Exercise instructions: From the entries below, return only the lines starting at the one that contains "[Linkedin] (406, 201)" and ending at the one that contains "Obchodné podmienky (101, 579)", exactly as they stand.

Material provided:

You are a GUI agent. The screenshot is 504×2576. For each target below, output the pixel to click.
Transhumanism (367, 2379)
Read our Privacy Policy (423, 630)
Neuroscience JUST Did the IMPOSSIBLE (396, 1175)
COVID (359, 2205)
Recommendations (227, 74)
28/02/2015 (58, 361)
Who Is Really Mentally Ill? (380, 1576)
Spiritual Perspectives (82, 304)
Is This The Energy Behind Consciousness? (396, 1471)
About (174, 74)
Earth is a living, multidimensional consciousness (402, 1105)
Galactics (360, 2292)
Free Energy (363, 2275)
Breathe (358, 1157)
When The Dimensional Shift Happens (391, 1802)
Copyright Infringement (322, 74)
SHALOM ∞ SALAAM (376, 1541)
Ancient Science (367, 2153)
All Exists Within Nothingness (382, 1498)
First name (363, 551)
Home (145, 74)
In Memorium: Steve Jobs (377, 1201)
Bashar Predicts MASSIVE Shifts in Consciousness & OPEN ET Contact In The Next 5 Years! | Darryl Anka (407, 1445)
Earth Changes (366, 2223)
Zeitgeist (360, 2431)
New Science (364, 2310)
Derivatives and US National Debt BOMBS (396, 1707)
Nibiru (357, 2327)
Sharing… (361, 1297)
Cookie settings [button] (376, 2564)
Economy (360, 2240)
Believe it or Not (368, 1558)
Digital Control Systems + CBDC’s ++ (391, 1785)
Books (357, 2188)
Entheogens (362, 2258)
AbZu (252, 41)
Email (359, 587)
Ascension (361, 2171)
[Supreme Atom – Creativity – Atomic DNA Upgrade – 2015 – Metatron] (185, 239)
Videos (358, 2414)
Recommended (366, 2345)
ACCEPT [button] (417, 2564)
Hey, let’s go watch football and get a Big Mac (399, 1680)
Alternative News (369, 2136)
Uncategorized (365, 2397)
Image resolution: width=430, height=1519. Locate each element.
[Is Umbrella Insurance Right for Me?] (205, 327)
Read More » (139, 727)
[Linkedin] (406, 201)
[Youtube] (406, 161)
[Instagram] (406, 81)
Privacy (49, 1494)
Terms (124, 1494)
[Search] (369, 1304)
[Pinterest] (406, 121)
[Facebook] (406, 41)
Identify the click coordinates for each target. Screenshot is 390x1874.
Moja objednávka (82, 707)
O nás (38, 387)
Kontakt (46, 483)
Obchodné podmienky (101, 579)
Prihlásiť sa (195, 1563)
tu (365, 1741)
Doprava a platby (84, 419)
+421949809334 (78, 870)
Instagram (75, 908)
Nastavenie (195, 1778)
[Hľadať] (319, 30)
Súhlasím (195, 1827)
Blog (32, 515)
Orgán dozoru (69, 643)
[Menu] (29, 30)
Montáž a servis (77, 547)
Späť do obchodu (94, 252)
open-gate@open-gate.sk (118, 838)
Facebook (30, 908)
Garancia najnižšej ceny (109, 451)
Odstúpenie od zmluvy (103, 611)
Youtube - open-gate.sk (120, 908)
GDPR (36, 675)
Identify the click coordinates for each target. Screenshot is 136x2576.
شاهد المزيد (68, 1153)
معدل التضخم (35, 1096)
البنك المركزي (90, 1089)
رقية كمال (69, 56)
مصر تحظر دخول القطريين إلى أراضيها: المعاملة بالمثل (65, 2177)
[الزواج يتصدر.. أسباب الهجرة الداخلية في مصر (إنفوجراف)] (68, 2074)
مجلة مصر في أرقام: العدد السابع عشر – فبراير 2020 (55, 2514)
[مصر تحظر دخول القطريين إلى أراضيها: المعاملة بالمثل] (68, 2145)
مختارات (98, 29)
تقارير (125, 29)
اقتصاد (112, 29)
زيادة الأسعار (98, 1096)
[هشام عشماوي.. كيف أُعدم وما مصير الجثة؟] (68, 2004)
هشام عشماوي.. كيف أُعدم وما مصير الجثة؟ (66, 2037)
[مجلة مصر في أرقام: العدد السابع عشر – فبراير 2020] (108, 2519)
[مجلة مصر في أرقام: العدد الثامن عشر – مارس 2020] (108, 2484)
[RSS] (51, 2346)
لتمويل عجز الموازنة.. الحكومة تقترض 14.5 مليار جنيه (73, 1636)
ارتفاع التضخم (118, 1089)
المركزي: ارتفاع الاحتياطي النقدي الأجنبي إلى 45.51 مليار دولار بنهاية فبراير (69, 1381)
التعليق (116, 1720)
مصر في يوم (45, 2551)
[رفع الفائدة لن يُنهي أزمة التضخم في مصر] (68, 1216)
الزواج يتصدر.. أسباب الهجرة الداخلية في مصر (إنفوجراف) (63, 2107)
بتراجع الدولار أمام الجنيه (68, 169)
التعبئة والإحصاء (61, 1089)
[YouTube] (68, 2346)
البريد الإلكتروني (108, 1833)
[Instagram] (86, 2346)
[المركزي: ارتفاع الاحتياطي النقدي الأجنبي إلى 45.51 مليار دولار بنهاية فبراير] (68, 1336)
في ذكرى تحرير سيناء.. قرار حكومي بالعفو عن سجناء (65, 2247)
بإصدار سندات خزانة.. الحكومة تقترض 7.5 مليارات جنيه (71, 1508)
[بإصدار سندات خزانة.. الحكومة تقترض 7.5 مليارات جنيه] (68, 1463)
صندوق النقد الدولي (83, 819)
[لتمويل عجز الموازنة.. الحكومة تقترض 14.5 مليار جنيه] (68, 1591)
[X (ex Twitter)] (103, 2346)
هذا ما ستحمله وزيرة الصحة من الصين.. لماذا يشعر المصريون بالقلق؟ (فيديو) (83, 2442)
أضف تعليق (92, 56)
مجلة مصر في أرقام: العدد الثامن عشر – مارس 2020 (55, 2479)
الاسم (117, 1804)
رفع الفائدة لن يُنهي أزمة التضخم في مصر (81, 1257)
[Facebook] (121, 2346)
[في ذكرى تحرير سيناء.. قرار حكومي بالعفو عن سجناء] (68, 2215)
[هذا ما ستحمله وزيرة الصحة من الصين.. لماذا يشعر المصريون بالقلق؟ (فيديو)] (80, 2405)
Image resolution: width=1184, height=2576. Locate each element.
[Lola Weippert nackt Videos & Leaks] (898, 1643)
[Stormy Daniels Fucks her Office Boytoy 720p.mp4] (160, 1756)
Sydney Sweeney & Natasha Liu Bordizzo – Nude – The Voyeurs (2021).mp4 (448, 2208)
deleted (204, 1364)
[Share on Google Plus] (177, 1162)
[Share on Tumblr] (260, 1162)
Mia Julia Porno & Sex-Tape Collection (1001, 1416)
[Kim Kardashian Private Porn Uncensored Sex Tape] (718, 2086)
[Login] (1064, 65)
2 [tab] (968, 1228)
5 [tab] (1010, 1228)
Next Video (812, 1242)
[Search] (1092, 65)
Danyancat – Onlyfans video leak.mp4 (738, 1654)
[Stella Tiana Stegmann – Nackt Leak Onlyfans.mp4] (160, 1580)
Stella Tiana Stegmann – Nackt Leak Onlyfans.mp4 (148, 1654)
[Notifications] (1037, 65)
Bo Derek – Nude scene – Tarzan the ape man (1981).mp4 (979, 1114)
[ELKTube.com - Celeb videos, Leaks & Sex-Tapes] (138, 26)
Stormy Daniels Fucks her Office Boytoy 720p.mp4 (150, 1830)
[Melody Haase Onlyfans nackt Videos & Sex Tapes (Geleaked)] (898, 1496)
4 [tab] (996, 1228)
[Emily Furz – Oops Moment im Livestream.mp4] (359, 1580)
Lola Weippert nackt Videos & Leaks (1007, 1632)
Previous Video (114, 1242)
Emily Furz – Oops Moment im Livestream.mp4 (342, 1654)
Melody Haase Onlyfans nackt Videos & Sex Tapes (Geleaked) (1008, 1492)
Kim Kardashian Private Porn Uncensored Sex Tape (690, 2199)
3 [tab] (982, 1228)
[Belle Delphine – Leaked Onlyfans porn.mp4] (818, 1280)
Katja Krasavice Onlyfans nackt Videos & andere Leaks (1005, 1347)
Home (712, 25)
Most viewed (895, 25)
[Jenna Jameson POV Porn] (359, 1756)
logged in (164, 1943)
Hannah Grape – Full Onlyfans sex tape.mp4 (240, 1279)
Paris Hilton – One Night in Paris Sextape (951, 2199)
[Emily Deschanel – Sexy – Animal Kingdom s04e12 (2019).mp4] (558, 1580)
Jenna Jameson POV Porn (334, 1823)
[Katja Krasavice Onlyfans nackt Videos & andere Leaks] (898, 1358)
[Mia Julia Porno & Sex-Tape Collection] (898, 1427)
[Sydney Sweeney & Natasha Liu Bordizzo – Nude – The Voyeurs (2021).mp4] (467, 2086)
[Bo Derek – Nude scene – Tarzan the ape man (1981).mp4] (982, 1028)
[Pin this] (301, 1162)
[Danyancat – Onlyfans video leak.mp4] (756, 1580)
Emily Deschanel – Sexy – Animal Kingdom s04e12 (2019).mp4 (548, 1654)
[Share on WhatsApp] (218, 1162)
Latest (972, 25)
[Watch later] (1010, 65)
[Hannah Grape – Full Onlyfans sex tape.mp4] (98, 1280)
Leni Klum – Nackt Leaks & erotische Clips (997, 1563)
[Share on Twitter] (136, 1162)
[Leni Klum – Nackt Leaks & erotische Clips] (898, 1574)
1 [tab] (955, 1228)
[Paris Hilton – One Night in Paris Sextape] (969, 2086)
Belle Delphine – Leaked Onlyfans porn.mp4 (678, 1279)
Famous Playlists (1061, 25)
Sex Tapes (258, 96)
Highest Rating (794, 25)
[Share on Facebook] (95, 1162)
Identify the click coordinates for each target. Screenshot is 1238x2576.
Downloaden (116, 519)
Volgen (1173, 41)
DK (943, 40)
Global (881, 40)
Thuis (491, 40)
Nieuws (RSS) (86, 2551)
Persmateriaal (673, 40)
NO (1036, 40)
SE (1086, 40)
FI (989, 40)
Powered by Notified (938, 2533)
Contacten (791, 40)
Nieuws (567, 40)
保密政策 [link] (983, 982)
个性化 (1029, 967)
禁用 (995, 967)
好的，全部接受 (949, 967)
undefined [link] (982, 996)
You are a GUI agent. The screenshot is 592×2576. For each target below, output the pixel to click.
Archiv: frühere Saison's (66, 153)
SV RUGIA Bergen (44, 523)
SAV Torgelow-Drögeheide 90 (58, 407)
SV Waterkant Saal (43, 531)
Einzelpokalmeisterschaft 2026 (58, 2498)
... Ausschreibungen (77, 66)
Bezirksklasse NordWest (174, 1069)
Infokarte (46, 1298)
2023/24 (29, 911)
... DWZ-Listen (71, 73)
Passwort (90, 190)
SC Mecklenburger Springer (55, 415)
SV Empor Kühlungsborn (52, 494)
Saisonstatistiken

Exercise result:
[Linkedin] (406, 201)
[Youtube] (406, 161)
[Instagram] (406, 81)
Privacy (49, 1494)
Terms (124, 1494)
[Search] (369, 1304)
[Pinterest] (406, 121)
[Facebook] (406, 41)
Identify the click coordinates for each target. Screenshot is 390x1874.
Moja objednávka (82, 707)
O nás (38, 387)
Kontakt (46, 483)
Obchodné podmienky (101, 579)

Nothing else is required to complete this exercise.